Systematic Reviews (SR), studies of studies, use a formal process to evaluate the quality of scientific literature and determine ensuing effectiveness from qualifying articles to establish consensus findings around a hypothesis. Their value is increasing as the conduct and publication of research and evaluation has expanded and the process of identifying key insights becomes more time consuming. Text analytics and machine learning (ML) techniques may help overcome this problem of scale while still maintaining the level of rigor expected of SRs.
In this article, we discuss an approach that uses existing examples of SRs to build and test a method for assisting the SR title and abstract pre-screening by reducing the initial pool of potential articles down to articles that meet inclusion criteria. Our approach differs from previous approaches to using ML as a SR tool in that it incorporates ML configurations guided by previously conducted SRs, and human confirmation on ML predictions of relevant articles during multiple iterative reviews on smaller tranches of citations. We applied the tailored method to a new SR review effort to validate performance.
The case study test of the approach proved a sensitivity (recall) in finding relevant articles during down selection that may rival many traditional processes and show ability to overcome most type II errors. The study achieved a sensitivity of 99.5% (213 out of 214) of total relevant articles while only conducting a human review of 31% of total articles available for review.

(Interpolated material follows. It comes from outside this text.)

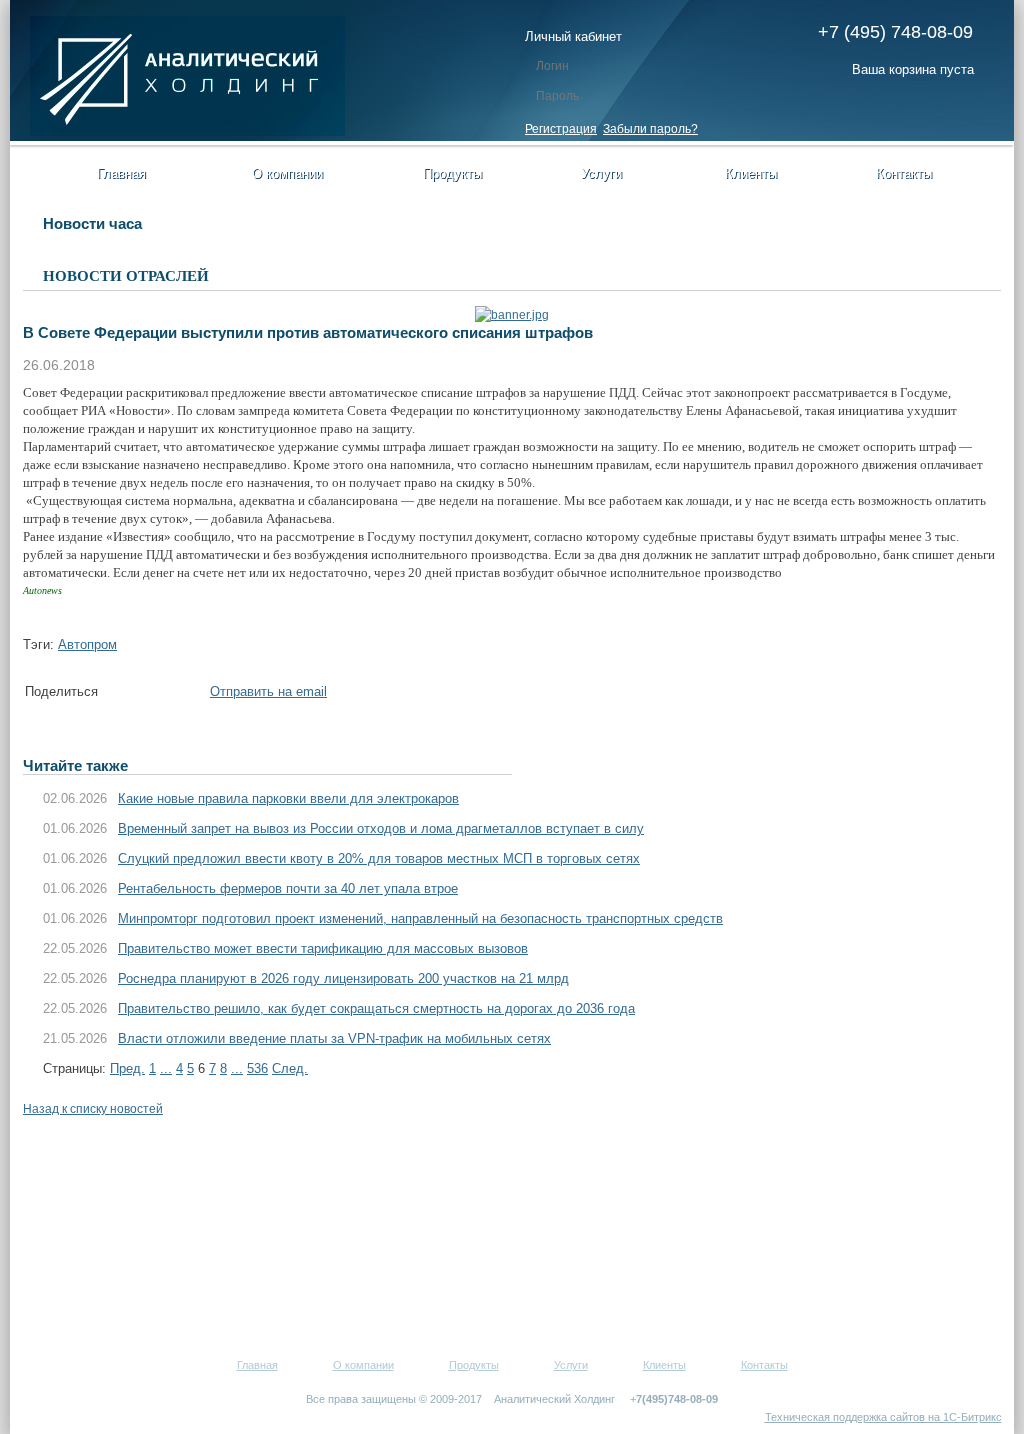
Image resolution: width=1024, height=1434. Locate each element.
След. (290, 1068)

We believe this iterative method can help overcome bias in initial ML model training by having humans reinforce ML models with new and relevant information, and is an applied step towards transfer learning for ML in SR.

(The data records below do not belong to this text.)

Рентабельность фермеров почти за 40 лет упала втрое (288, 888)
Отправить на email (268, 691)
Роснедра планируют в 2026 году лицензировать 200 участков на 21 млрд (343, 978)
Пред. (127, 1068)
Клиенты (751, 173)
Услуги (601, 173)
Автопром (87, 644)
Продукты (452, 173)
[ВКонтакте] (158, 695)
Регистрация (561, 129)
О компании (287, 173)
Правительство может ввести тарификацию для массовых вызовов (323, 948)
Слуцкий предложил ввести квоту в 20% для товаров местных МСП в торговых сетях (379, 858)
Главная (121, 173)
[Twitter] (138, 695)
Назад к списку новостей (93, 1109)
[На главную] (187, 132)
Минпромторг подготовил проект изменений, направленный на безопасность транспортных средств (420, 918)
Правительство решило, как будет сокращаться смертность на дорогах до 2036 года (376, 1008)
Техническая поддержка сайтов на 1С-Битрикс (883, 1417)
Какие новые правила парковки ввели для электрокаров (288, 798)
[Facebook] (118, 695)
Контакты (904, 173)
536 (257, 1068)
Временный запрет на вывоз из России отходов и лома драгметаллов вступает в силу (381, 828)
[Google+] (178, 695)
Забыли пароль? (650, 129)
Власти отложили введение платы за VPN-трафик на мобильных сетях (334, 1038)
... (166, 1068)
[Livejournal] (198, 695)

系统评价(SR)作为对研究的研究,采用正式流程来评估科学文献的质量,并从符合条件的文章中确定后续的有效性,以围绕一个假设得出共识性结果。随着研究与评价的开展和发表不断增加,以及识别关键见解的过程变得愈发耗时,其价值也日益凸显。文本分析和机器学习(ML)技术或许有助于克服这一规模问题,同时仍能维持系统评价所期望的严谨程度。
在本文中,我们讨论了一种方法,该方法利用现有的系统评价实例来构建和测试一种辅助系统评价标题和摘要预筛选的方法,即将潜在文章的初始库缩减至符合纳入标准的文章。我们的方法与以往将机器学习用作系统评价工具的方法不同,它纳入了以先前进行的系统评价为指导的机器学习配置,以及在对较小批次引文进行多次迭代评审期间,由人工对机器学习预测的相关文章进行确认。我们将定制方法应用于一项新开展的系统评价工作以验证其性能。
该方法的案例研究测试证明,在筛选过程中发现相关文章时具有敏感性(召回率),可与许多传统流程相媲美,并显示出克服大多数II型错误的能力。该研究在仅对31%的可评审文章进行人工评审的情况下,实现了对99.5%(214篇中的213篇)的全部相关文章的敏感性。
我们认为,这种迭代方法能够通过让人工利用新的相关信息强化机器学习模型,来帮助克服初始机器学习模型训练中的偏差,并且是迈向系统评价中机器学习迁移学习的一个应用步骤。